病棟看護師と週に1回、集まりカンファレンスを始めた。
退院支援カンファレンスだ。
規模の大きい病院になると病棟の特徴がある。
座学の全体研修では特徴を踏まえた教育ができない。
オンゴーイングの患者さんを通して「気づき、思考し、行動するプロセス」を学ぶのは、
現場のカンファレンスが効果的だと考え、熱心に退院支援に取り組んでいる部署で始めた。
意識の高い部署は対象者が多く発生する病棟であること。
それに私一人がスーパーサイヤ人になって動いても現場は変わらない。
病棟看護師の力を引出し、自立して退院支援ができるようにサポートする事が目的だ。
診療科、主に診る病気によって退院支援が必要な患者の状態像が違い、
マネジメントするプロセスにも特徴がある。
手順、業務マニュアルといった質を保障する標準化は、病院や介護現場でも作成され、
手順に沿った看護、ケアを提供する事を目指す。
しかし、退院支援、退院調整のプロセスは、情報からどう考えるか、
どう動くかといったマネジメントのプロセスになる。
脳外科病棟では、毎週病棟医長が日勤看護師に対して、
手術予定患者の紹介と術後管理等をプレゼンする時間に、私が参加して開始した。
既存のカンファで「どこへ帰るのかな、そのために準備が必要だね」を
ちょっと意識する働きかけをする。
若い膠芽腫の男性、治療方針と部位の問題から、腫瘍をすべて除去できない事が説明された。

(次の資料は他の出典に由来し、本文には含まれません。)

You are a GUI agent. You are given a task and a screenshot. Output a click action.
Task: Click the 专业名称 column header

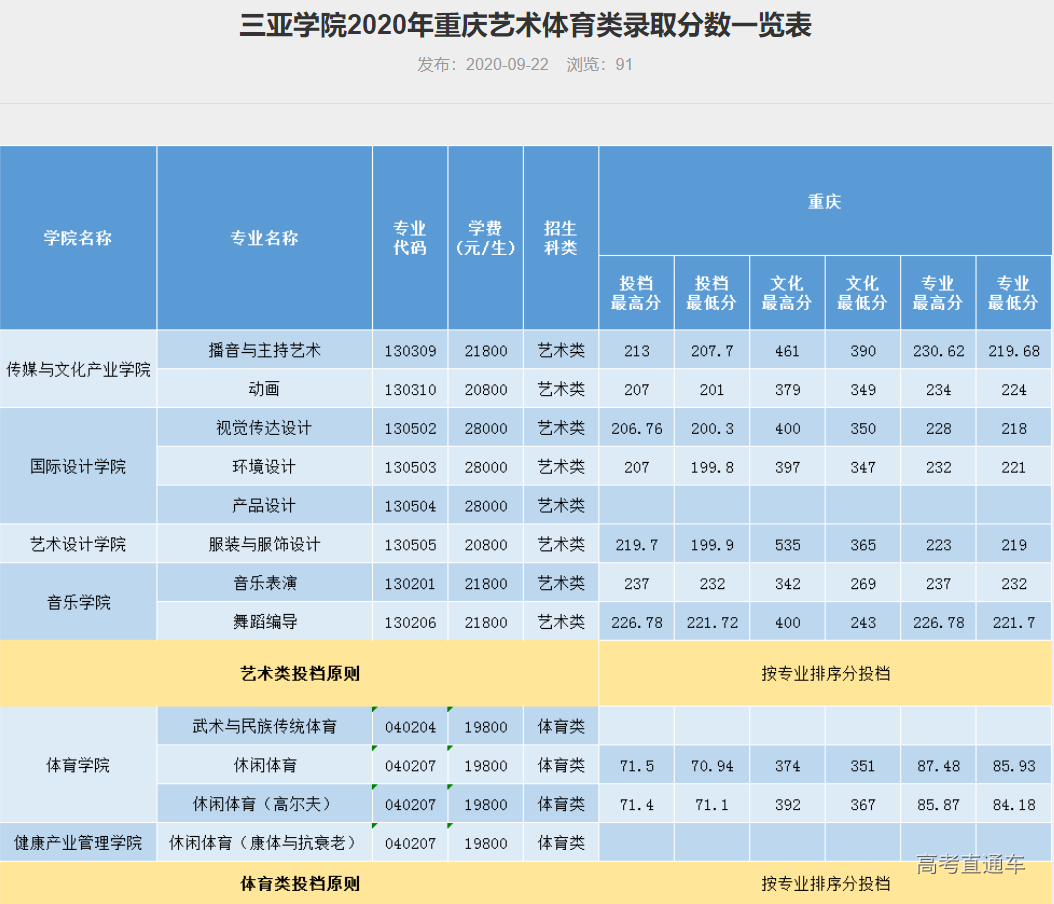coord(263,238)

病棟師長達は術後ICU経由しないで病棟管理になるため、
人員体制の帰室時間の確認などをしていた。
私は外来カルテの最初の記録を読む。
会社で仕事のミス、道に迷うといったことが続き、
「認知症ではないか」と会社の人に言われて家族と受診した経緯が書かれていた。
まだ幼い子供がいて妻は専業主婦だ。
「全部除去できないという事は高次脳機能障害は残りますか?」と医師に確認した。
「会社復帰は厳しいのかな、機能障害はなくても生活動作は自立できるのかな」といった、
“治療後の状態像”についての予想を問う。
医師にとっては嫌な質問。
今から頑張って治療しようとしているんだもんね。
「経過見ないとわからないけど職場復帰は厳しいかな」
「そうすると、経済的な問題が大きいかもね。奥さんが不安を抱えているかもしれないし、
今後の生活の相談という事で思いを聴いていく必要があるね。
術後の状況みて、OT(作業療法士)に高次脳機能評価を依頼して、
MSWと一緒に奥さんとの面談を設定しましょう」と支援を皆で考え、計画する。
患者や家族が抱えている不安や思いに寄り添いながら、
治療やリハビリの経過を見て、必要な支援、調整をしていく。
皆に質問する内容(支援に必要な情報)、治療経過に合わせてマネジメントする事、
在宅への調整も含め、病棟、患者状態像によって一定のパターンがある事に気づいた。
在宅療養への移行を支援するためのプロセスを見える化、可視化する事ができる。
2011年に京都府看護協会で『在宅療養移行支援ガイド~医療依存度の高い患者を中心に~』という冊子を作成した。
京都府下の退院調整看護師が集まり、先駆者の経験値を可視化する作業だ。
訪問看護師や医師会とも相談しながら、
京都での在宅療養移行の質を保障するためのテキスト、ガイドブックとして完成させた。
2013年、東京都では「退院支援マニュアル~病院から住み慣れた地域へ、安心した生活が送れるために~」を部会長として関わり、
東京で在宅や退院支援に取り組む先駆者たちと共に作成した。
実践者の経験、成功体験を地域全体の財産として活かすために、
関係者が集まり、現状を語り、どうありたいか、目指す姿を共有し創造していく。
東京都での部会では「私が受けたい支援、当事者目線で、受けたい支援、調整」を
まず部会全体で共有する事に集中した。
「退院支援・退院調整フロー図」は可視化したもの。
その中で必要な知識やツールを丁寧に作る作業へと発展していった。
ぜひ、東京都のみならず多くの病院で、地域協働で活用してほしい。
マニュアルは東京都保険福祉局のホームページからダウンロードが可能。
成果物を作る事ももちろん大事だけど、
作るまでの過程とその後どう現場で活かすかが何より重要だ。
今年は実践、評価へと事業は続く。
その先に患者さんの笑顔があると信じて頑張って欲しい。
※掲載内容は連載当時(2014年8月)の内容です。